» WHAT THE TASK ASKS
Arrange the lines starting at the one containing "This screenshot has height=800, width=1280." and ending at the one containing "center [103, 247]." as a two-column CSV with the headers input and output. Put the text and its answer each in a single quoted field, with line breaks replaced by spaces.

□ □ □ □ □

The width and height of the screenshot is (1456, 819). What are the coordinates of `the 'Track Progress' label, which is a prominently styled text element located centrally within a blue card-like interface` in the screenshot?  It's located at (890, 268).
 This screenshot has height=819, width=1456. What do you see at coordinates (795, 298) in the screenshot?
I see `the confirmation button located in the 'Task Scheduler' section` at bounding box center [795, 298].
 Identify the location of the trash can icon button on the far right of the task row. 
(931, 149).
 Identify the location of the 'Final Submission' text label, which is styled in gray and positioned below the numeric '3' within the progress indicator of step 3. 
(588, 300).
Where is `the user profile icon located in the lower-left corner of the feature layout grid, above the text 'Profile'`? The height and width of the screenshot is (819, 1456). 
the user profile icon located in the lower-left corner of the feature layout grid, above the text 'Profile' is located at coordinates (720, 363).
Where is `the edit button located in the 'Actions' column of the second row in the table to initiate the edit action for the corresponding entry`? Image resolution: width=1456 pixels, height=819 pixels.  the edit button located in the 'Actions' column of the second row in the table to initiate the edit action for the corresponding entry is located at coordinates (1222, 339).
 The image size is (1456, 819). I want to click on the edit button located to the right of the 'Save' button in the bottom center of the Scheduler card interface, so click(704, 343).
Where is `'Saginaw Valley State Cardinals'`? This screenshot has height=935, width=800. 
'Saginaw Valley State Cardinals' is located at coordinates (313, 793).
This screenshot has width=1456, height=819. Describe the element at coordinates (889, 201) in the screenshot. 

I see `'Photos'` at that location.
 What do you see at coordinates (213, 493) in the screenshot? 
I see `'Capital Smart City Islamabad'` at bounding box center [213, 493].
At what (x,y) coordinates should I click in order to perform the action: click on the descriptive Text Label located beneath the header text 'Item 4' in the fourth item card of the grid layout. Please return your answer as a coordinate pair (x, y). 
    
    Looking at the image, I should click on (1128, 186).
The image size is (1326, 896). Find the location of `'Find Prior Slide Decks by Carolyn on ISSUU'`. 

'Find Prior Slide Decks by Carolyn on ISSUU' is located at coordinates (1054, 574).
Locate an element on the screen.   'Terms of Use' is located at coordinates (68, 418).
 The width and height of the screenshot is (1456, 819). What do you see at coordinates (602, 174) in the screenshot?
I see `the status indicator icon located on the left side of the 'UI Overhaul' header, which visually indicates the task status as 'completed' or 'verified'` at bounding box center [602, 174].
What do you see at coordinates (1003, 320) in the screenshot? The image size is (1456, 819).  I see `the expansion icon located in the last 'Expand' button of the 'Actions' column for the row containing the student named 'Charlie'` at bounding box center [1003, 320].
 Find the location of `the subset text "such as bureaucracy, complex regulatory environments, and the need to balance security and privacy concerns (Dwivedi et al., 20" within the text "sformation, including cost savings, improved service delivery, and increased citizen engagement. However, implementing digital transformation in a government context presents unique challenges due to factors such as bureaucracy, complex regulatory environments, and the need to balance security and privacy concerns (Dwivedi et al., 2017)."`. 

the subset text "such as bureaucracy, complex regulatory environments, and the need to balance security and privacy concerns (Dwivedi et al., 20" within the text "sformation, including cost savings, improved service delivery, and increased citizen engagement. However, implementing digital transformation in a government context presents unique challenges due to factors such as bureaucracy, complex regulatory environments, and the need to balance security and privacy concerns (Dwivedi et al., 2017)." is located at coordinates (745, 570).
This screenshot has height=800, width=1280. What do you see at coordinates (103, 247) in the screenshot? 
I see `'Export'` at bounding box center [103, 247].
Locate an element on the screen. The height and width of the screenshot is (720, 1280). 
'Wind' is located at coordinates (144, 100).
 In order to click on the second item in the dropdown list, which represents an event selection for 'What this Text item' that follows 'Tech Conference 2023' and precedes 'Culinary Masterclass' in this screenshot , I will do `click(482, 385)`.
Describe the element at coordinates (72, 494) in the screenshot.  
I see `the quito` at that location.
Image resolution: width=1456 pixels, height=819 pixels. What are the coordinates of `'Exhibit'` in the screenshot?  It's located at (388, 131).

□ □ □ □ □

» EXERCISE ANSWER
input,output
"This screenshot has height=800, width=1280. What do you see at coordinates (103, 247) in the screenshot?","I see `'Export'` at bounding box center [103, 247]."